• [Your task]
Report each line from the data below that holds the word "tweet".

• [Data shown]
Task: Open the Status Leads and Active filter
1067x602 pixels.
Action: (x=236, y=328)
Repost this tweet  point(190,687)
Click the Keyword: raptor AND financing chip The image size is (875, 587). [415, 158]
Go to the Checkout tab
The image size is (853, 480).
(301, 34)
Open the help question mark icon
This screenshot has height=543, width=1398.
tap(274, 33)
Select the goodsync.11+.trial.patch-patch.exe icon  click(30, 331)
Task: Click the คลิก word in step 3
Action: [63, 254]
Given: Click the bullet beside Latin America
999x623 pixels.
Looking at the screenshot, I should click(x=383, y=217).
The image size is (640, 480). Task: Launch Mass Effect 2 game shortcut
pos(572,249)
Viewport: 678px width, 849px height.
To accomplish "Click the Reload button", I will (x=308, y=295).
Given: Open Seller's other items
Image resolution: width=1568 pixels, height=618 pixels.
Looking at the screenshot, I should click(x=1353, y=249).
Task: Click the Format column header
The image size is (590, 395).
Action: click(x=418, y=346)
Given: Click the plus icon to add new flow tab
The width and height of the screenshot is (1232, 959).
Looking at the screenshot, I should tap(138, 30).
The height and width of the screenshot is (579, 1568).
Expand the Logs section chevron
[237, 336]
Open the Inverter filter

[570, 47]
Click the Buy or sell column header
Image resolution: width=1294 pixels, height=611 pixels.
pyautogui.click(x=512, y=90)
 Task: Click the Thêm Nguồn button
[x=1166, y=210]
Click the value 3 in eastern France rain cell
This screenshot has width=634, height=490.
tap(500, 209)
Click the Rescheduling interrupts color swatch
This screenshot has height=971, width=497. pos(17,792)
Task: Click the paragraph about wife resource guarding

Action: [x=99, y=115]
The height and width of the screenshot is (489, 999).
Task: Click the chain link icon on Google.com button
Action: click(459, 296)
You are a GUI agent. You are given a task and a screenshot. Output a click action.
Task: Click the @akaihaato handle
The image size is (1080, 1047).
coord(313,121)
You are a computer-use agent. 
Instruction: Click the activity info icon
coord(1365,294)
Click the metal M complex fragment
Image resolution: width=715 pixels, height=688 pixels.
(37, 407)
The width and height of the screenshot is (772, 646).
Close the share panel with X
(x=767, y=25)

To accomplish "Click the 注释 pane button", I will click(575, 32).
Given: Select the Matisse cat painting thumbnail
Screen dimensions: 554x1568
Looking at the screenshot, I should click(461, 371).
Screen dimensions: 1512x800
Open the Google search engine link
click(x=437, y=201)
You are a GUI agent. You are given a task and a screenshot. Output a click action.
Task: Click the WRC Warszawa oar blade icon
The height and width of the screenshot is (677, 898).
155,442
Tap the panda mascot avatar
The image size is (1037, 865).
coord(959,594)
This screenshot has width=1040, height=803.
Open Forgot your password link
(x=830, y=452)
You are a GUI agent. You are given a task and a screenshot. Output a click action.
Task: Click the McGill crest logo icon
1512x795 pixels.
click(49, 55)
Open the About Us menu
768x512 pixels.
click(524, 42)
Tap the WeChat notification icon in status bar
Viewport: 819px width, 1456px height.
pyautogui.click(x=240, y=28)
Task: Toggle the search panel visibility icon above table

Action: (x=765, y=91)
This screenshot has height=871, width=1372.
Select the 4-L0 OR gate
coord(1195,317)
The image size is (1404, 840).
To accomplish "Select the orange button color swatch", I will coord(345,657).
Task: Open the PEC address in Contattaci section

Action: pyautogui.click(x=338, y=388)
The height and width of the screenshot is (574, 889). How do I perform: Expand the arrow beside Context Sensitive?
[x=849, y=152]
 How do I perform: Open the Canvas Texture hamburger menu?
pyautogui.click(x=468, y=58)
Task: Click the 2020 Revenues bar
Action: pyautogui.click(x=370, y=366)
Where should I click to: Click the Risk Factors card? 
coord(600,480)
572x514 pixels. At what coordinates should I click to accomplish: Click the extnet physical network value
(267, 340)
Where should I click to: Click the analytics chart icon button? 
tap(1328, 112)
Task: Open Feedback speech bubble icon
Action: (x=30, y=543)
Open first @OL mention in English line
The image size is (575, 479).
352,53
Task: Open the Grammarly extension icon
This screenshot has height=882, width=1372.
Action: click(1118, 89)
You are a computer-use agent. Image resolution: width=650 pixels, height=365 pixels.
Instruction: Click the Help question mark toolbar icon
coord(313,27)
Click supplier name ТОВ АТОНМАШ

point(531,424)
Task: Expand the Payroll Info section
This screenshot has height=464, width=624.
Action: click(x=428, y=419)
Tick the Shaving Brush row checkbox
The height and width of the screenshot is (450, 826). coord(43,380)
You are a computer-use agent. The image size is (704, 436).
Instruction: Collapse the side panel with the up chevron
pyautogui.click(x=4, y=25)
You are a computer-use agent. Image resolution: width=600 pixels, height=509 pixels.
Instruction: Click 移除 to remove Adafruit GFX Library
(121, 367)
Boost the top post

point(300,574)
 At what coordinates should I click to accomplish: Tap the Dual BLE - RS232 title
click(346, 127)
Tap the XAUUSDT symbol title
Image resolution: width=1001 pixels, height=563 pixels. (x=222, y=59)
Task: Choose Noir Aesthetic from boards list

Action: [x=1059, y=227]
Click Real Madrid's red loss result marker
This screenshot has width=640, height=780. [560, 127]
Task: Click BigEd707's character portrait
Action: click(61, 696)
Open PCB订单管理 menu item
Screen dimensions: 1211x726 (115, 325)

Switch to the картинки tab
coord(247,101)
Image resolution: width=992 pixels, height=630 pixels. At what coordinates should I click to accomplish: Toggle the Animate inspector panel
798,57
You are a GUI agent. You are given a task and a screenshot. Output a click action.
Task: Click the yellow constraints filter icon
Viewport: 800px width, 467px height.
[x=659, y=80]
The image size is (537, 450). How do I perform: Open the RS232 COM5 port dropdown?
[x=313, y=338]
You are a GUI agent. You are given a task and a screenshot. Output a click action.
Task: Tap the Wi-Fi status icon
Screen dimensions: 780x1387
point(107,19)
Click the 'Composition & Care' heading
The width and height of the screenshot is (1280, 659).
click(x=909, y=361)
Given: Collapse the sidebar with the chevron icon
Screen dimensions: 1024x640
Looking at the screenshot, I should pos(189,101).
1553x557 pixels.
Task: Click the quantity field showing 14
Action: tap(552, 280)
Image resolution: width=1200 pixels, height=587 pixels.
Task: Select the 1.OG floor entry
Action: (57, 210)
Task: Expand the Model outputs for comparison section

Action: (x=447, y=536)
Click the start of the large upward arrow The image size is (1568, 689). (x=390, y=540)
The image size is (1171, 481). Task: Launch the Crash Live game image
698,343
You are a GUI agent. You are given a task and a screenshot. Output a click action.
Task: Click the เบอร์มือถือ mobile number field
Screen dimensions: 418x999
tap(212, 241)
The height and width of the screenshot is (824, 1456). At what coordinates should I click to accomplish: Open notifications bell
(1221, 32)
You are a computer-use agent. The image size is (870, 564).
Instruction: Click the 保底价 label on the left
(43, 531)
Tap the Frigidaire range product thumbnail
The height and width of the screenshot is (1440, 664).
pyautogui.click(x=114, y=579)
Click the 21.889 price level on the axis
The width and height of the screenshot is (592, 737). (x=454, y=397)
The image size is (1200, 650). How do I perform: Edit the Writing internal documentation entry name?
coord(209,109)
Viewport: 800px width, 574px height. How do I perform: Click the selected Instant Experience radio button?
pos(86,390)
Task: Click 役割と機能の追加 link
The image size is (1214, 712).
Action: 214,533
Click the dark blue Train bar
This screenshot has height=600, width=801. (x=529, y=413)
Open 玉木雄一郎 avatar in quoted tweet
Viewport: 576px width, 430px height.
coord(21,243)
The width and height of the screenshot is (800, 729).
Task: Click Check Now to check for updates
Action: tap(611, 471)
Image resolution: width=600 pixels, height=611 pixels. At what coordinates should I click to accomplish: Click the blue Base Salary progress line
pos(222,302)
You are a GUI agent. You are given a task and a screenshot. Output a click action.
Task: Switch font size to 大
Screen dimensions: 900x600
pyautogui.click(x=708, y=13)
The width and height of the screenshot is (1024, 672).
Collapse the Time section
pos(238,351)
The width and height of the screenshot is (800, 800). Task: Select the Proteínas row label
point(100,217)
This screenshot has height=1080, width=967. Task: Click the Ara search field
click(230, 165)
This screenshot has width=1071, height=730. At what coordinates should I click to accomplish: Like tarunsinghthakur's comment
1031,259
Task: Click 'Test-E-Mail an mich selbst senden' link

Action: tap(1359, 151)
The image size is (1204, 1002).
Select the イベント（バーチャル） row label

• [Exercise solution]
Repost this tweet  point(190,687)
Open 玉木雄一郎 avatar in quoted tweet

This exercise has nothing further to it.